Les blocs sont ordonnés selon l’attention réelle que reçoit une étiquette — à quelle fréquence vous répondez à ses fils et les lisez, avec plus de poids pour l’activité récente — les promotions et notifications venant en dernier. Les filtres intelligents de la barre latérale suivent le même ordre. Glissez les blocs pour les réordonner (l’ordre est mémorisé par dimension), masquez une étiquette depuis son menu ⋮ — l’étiquette suivante monte prendre sa place, et le filtre quitte aussi la barre latérale — et récupérez les étiquettes masquées avec le lien Afficher les étiquettes masquées.

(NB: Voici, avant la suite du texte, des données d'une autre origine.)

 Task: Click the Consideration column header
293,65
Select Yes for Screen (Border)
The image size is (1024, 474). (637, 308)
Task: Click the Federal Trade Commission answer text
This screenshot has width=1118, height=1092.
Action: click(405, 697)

La barre d’outils restreint le tableau par période (Aujourd’hui, Hier, 7 derniers jours ou une plage de dates personnalisée), par catégorie Gmail, par nom d’étiquette, et avec le même interrupteur de masquage des indésirables que la boîte de réception ; deux icônes règlent la largeur des blocs. Un clic sur une carte ouvre le fil dans le volet de lecture, son menu ⋮ propose les mêmes actions qu’une ligne de la boîte de réception, et l’icône de chat du volet de lecture démarre une conversation avec ce fil en contexte.

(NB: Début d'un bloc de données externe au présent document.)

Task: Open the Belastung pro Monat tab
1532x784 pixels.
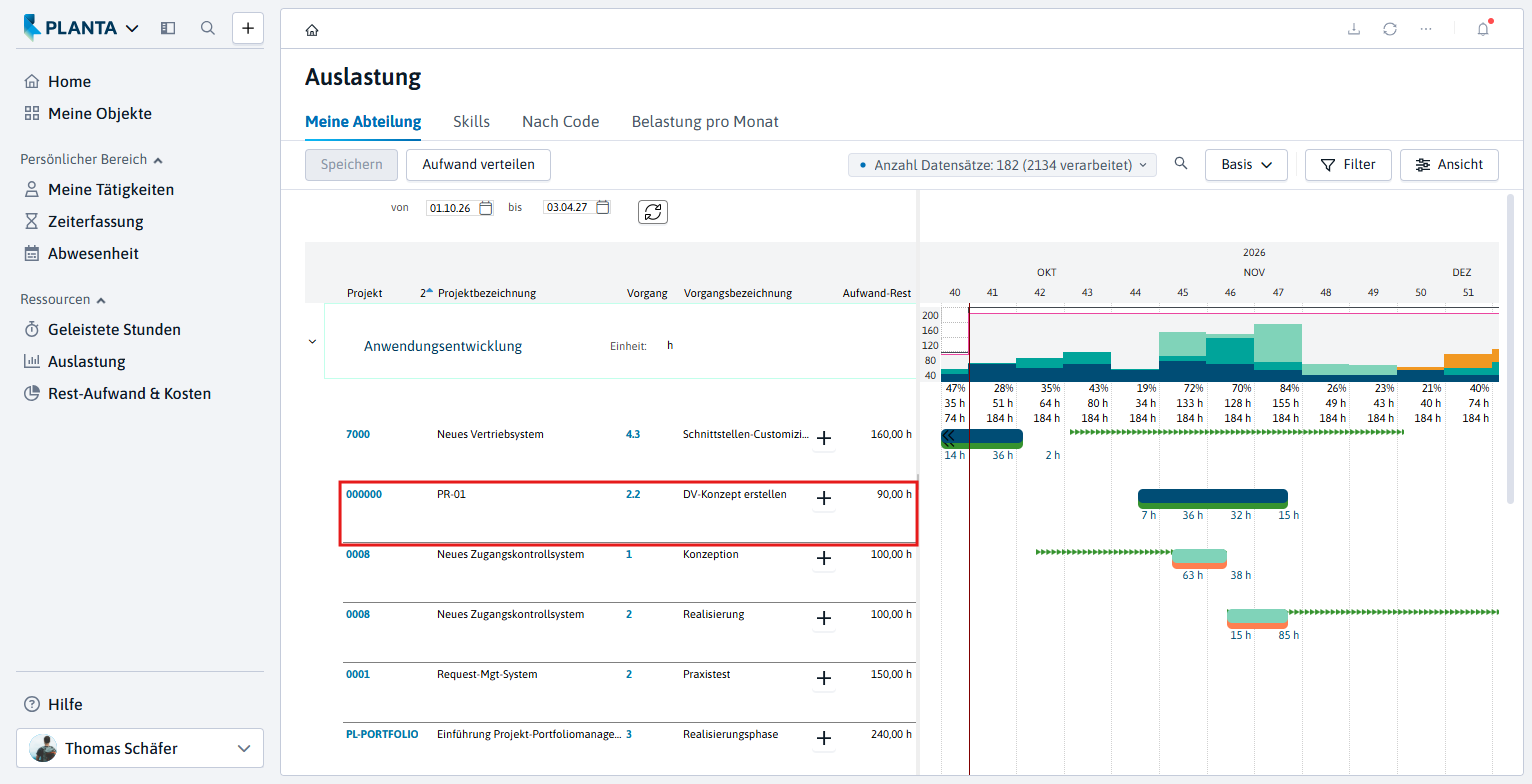Action: pyautogui.click(x=705, y=122)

Le tableau a besoin de la classification : il reste vide tant que le courrier n’est pas étiqueté, et n’apparaît pas lorsque les fonctions d’IA sont désactivées.

Recherche sémantique

Les e-mails sont indexés localement pour que la recherche corresponde au sens et pas seulement aux mots-clés — décrivez ce dont vous vous souvenez et EmailOps le retrouve. Cela alimente aussi « trouver des messages similaires » et l’étape de récupération du chat. Choisissez les catégories indexées et reconstruisez l’index de zéro après un changement de modèle d’embeddings, dans Paramètres → Recherche IA.

Traduction

Des boutons de traduction apparaissent sur les e-mails rédigés dans une autre langue et dans la fenêtre de rédaction. Le prompt de traduction est modifiable comme les autres.

Tâches

Expérimental. EmailOps parcourt le courrier à la recherche d’actions, d’engagements et d’échéances, et les rassemble dans un panneau Tâches. Comme les vrais engagements se trouvent généralement dans ce que vous avez écrit, un mode « apprendre uniquement des e-mails que j’ai écrits » existe. Vous pouvez exclure des expéditeurs et des étiquettes (les newsletters le sont par défaut), plafonner le nombre de tâches par e-mail, limiter la profondeur d’extraction et traiter à la demande le courrier plus ancien.

Mémoire

Expérimental. Les faits que l’assistant apprend sur vos contacts, domaines et projets sont conservés comme contexte de long terme, pour que le chat ne reparte pas de zéro à chaque fois. Les faits candidats sont notés et promus au-delà d’un seuil ; ceux qui obtiennent une note faible expirent. Tout ce qui a été appris est consultable, et l’ensemble du sous-système dispose d’un interrupteur général.

Lentilles

Expérimental. Des vues typées sur votre boîte — des projections structurées, enregistrées et extraites par l’IA (par exemple « toutes les factures avec montant et échéance ») que vous créez et exécutez depuis la barre latérale.

Tout désactiver

Paramètres → IA : backend et modèles → Fonctions IA est un interrupteur général. Désactivez-le et EmailOps fonctionne comme un client e-mail classique : pas de chat, pas de classification, pas d’embeddings, aucun modèle chargé. Vos données d’IA locales sont conservées au cas où vous le réactiveriez.